SUPPLIED TEXT ▸
------------------------------------------------------------
Nutritional blindness remains the leading single cause of blindness among children worldwide. Xerophthalmia and keratomalacia are only one aspect of a more complex deficiency disease, known as the vitamin A deficiency disorders, that includes anaemia, growth retardation, immune suppression, inflammation, and increased morbidity and mortality from infectious diseases. Nutritional blindness is best understood in the context of the larger syndrome of the vitamin A deficiency disorders, as the factors that may precipitate nutritional blindness are intricately tied to the problems of infectious diseases, hygiene, poor nutrition, and poverty. Young children and women of reproductive age are at the highest risk of vitamin A deficiency.

Risk Factors:

  • Malnutrition in children, especially Vitamin A deficiency
  • Recent measles, malaria or other infections that deplete the child's Vitamin A stores and affect the eyes, nose and mouth
  • Extreme poverty

Symptoms of Nutritional Blindness

  • Difficulty in night vision
  • Dryness of the eye
  • Whitish foamy membrane called Bitots on the eye

Is your child malnourished and frequently falls sick?

  • These symptoms can be due to nutritional deficiency especially of vitamin A leading to nutritional blindness.
------------------------------------------------------------
MATERIAL PROVIDED ▸
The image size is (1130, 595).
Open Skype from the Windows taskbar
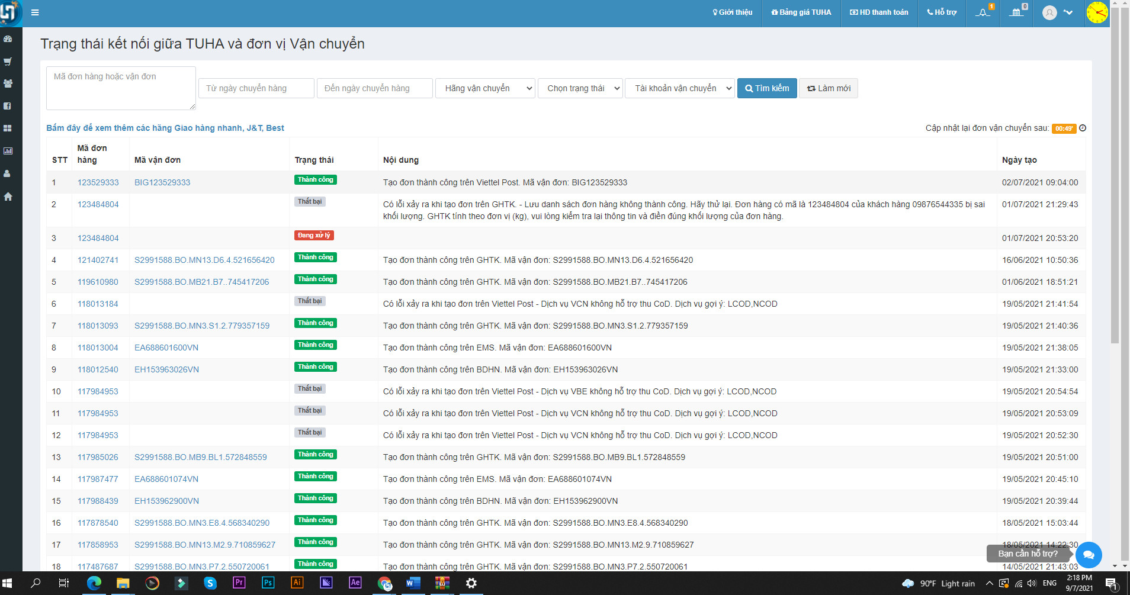(210, 583)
------------------------------------------------------------
REQUIRED WORK ▸
1 – Reproduce the stretch of the nutritional blindness text from "Symptoms of Nutritional" through "to nutritional blindness.".
2 – In the nutritional blindness text, which two groups face the highest risk of vitamin A deficiency?

RESULTS FOR EACH TASK ▸
1 –
Symptoms of Nutritional Blindness

  • Difficulty in night vision
  • Dryness of the eye
  • Whitish foamy membrane called Bitots on the eye

Is your child malnourished and frequently falls sick?

  • These symptoms can be due to nutritional deficiency especially of vitamin A leading to nutritional blindness.

2 – Young children and women of reproductive age.